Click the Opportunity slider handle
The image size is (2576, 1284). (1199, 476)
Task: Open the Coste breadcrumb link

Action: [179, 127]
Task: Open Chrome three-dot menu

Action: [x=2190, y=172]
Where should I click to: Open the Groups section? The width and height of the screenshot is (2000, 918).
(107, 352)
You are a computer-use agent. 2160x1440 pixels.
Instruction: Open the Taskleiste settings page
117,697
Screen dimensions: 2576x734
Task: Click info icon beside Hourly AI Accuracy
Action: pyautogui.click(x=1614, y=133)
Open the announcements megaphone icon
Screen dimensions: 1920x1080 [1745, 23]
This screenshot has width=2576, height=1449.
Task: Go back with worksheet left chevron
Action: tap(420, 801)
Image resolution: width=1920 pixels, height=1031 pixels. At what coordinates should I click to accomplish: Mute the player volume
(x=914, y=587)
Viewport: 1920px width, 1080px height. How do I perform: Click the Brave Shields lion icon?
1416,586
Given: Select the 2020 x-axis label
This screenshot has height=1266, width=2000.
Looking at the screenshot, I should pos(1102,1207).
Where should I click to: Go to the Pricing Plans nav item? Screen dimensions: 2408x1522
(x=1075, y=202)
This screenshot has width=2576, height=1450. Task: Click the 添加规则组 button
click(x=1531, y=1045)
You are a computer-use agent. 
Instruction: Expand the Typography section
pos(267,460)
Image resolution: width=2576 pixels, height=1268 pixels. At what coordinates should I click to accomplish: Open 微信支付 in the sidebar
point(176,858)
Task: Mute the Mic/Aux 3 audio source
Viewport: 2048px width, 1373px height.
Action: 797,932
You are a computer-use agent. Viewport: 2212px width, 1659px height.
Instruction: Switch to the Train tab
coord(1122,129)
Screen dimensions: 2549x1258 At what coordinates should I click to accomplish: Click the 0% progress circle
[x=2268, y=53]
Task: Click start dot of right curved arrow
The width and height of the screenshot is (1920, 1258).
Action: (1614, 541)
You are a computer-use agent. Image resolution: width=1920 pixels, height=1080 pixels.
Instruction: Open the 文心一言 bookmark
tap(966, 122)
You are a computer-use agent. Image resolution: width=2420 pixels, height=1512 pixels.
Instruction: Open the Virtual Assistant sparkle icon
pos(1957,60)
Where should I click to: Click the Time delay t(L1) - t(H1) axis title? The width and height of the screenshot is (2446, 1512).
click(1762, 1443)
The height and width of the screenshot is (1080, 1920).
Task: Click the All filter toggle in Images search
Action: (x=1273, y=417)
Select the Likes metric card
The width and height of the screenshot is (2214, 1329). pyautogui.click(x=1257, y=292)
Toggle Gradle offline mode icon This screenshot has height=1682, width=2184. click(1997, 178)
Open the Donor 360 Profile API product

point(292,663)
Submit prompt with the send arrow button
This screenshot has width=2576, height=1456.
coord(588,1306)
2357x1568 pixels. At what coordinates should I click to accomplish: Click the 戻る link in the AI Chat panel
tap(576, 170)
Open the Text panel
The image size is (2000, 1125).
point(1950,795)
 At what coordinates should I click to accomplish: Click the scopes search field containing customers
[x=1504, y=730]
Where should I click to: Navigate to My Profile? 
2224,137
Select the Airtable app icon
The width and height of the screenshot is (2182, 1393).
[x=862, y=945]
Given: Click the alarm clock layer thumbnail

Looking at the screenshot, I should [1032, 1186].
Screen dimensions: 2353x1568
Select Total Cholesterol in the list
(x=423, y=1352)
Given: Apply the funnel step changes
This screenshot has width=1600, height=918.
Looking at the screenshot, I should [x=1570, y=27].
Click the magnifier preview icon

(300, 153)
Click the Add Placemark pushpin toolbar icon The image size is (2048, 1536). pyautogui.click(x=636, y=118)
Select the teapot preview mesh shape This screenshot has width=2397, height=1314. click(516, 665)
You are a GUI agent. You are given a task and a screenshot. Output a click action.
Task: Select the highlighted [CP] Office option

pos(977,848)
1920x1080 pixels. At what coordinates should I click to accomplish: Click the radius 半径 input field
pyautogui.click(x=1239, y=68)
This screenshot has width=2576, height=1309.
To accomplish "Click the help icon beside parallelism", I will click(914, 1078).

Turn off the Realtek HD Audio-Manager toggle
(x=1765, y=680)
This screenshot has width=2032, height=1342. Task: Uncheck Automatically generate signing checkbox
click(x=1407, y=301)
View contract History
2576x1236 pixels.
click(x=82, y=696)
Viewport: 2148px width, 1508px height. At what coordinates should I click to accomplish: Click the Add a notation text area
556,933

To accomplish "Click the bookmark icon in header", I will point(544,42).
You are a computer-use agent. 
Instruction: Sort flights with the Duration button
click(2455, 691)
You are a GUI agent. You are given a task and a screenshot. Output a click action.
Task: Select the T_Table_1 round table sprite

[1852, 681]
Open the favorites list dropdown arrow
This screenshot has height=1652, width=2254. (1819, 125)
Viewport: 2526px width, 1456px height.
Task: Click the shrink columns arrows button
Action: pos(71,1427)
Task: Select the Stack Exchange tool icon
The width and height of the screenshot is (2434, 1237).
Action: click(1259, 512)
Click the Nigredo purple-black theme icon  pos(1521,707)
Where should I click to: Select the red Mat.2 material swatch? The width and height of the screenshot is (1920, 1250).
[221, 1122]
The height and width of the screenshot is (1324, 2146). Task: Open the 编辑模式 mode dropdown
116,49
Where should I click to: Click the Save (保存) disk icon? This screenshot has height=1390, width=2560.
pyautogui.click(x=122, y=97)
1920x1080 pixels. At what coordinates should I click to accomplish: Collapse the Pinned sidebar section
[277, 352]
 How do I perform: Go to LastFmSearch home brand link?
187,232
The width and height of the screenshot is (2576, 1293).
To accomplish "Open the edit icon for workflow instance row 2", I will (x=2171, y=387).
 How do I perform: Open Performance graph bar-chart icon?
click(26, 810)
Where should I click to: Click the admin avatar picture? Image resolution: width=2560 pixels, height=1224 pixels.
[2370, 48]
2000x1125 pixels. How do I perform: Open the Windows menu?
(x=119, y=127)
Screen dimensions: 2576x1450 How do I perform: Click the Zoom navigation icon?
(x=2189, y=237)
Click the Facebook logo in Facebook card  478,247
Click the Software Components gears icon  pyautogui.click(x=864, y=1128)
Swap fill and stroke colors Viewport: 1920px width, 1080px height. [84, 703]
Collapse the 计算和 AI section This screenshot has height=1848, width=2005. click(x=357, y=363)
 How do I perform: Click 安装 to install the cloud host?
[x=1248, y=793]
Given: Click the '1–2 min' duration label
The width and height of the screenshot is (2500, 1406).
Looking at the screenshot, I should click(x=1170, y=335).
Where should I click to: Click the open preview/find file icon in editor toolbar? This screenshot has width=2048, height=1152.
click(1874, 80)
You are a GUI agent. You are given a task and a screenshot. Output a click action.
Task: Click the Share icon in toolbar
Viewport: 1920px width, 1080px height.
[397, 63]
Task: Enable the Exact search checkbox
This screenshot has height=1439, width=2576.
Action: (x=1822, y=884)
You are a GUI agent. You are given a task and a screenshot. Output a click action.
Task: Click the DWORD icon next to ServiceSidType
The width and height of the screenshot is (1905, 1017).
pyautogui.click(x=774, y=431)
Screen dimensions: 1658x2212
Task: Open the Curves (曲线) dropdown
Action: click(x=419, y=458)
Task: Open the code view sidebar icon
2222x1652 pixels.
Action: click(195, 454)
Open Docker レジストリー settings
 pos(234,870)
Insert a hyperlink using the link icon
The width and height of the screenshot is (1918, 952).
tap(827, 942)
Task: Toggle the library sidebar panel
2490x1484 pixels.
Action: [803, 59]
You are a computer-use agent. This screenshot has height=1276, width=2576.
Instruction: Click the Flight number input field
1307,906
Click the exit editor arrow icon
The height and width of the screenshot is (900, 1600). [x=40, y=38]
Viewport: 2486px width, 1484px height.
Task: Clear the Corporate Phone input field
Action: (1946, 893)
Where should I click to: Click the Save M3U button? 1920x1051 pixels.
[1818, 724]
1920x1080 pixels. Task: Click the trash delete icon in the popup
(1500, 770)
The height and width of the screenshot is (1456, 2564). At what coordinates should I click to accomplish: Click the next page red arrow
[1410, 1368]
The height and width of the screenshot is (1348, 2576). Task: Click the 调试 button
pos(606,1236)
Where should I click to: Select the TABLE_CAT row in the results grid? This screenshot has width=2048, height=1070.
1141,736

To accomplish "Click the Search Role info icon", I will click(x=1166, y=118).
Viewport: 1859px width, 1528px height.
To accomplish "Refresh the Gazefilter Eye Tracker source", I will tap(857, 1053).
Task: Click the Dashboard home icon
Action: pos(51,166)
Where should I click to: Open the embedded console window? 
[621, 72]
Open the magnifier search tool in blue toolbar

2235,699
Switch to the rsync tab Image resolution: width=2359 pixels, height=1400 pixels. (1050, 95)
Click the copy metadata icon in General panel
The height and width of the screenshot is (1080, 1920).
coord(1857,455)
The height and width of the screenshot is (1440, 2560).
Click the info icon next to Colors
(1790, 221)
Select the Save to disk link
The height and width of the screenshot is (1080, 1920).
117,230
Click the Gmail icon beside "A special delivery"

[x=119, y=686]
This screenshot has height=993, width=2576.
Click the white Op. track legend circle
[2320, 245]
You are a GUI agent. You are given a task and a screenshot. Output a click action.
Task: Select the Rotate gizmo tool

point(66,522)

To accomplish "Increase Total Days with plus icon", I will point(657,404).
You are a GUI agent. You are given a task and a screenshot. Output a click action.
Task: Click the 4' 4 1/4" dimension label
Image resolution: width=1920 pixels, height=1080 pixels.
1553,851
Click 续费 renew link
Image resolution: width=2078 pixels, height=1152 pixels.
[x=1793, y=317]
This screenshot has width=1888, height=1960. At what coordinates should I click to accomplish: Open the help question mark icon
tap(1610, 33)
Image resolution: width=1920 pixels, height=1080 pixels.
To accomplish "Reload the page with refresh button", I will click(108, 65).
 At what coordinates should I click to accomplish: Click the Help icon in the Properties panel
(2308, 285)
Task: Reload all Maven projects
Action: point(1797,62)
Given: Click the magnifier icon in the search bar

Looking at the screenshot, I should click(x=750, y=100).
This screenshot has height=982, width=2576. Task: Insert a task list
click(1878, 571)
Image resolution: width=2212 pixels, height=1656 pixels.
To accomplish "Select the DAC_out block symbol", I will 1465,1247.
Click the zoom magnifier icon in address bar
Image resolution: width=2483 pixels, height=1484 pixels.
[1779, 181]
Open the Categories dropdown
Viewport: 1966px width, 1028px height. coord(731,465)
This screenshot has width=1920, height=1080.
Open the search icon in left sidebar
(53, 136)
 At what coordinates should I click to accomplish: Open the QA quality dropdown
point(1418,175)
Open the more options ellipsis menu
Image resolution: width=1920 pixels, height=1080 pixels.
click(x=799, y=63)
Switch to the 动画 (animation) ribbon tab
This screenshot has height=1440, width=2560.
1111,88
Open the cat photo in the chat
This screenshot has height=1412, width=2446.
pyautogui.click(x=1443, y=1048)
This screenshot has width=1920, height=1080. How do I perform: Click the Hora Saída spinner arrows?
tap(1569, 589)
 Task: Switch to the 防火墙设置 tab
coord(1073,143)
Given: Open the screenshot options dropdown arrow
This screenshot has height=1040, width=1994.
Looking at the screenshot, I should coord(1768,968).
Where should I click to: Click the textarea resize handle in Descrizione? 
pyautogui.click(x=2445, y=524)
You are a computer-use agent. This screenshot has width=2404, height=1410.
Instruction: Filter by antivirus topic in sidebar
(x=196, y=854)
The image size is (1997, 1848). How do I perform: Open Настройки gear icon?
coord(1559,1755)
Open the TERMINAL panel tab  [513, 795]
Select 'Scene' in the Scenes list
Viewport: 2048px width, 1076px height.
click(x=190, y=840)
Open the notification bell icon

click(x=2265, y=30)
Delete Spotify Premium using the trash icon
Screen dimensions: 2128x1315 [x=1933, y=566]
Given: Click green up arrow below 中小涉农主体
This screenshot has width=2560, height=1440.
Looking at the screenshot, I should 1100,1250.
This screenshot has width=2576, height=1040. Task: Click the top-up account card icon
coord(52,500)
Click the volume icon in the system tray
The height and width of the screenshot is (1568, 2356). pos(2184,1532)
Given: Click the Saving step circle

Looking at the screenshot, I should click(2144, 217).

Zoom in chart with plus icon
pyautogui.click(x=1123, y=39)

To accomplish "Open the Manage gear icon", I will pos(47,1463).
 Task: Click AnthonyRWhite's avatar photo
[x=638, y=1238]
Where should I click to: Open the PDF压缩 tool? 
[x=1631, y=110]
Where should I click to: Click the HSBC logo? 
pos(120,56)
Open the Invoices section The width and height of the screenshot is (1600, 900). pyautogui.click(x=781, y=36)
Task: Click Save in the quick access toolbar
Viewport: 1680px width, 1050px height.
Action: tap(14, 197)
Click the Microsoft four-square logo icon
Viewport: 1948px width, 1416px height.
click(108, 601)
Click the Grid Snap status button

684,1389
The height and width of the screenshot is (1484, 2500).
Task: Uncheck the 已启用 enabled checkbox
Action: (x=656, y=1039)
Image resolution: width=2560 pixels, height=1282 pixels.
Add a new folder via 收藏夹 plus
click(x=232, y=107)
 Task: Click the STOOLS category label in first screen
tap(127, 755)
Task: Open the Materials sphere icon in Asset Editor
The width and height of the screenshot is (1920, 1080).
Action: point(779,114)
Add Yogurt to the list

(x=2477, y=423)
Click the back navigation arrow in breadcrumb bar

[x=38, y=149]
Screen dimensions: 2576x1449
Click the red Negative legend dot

-------------------------

WHAT YOU HAVE TO DO>
Reproduce only those lines of the entries above that run from the line with "Open the notification bell icon" to the final line.

YOUR SOLUTION>
Open the notification bell icon

click(x=2265, y=30)
Delete Spotify Premium using the trash icon
Screen dimensions: 2128x1315 [x=1933, y=566]
Given: Click green up arrow below 中小涉农主体
This screenshot has width=2560, height=1440.
Looking at the screenshot, I should 1100,1250.
This screenshot has width=2576, height=1040. Task: Click the top-up account card icon
coord(52,500)
Click the volume icon in the system tray
The height and width of the screenshot is (1568, 2356). pos(2184,1532)
Given: Click the Saving step circle

Looking at the screenshot, I should click(2144, 217).

Zoom in chart with plus icon
pyautogui.click(x=1123, y=39)

To accomplish "Open the Manage gear icon", I will pos(47,1463).
 Task: Click AnthonyRWhite's avatar photo
[x=638, y=1238]
Where should I click to: Open the PDF压缩 tool? 
[x=1631, y=110]
Where should I click to: Click the HSBC logo? 
pos(120,56)
Open the Invoices section The width and height of the screenshot is (1600, 900). pyautogui.click(x=781, y=36)
Task: Click Save in the quick access toolbar
Viewport: 1680px width, 1050px height.
Action: tap(14, 197)
Click the Microsoft four-square logo icon
Viewport: 1948px width, 1416px height.
click(108, 601)
Click the Grid Snap status button

684,1389
The height and width of the screenshot is (1484, 2500).
Task: Uncheck the 已启用 enabled checkbox
Action: (x=656, y=1039)
Image resolution: width=2560 pixels, height=1282 pixels.
Add a new folder via 收藏夹 plus
click(x=232, y=107)
 Task: Click the STOOLS category label in first screen
tap(127, 755)
Task: Open the Materials sphere icon in Asset Editor
The width and height of the screenshot is (1920, 1080).
Action: point(779,114)
Add Yogurt to the list

(x=2477, y=423)
Click the back navigation arrow in breadcrumb bar

[x=38, y=149]
Screen dimensions: 2576x1449
Click the red Negative legend dot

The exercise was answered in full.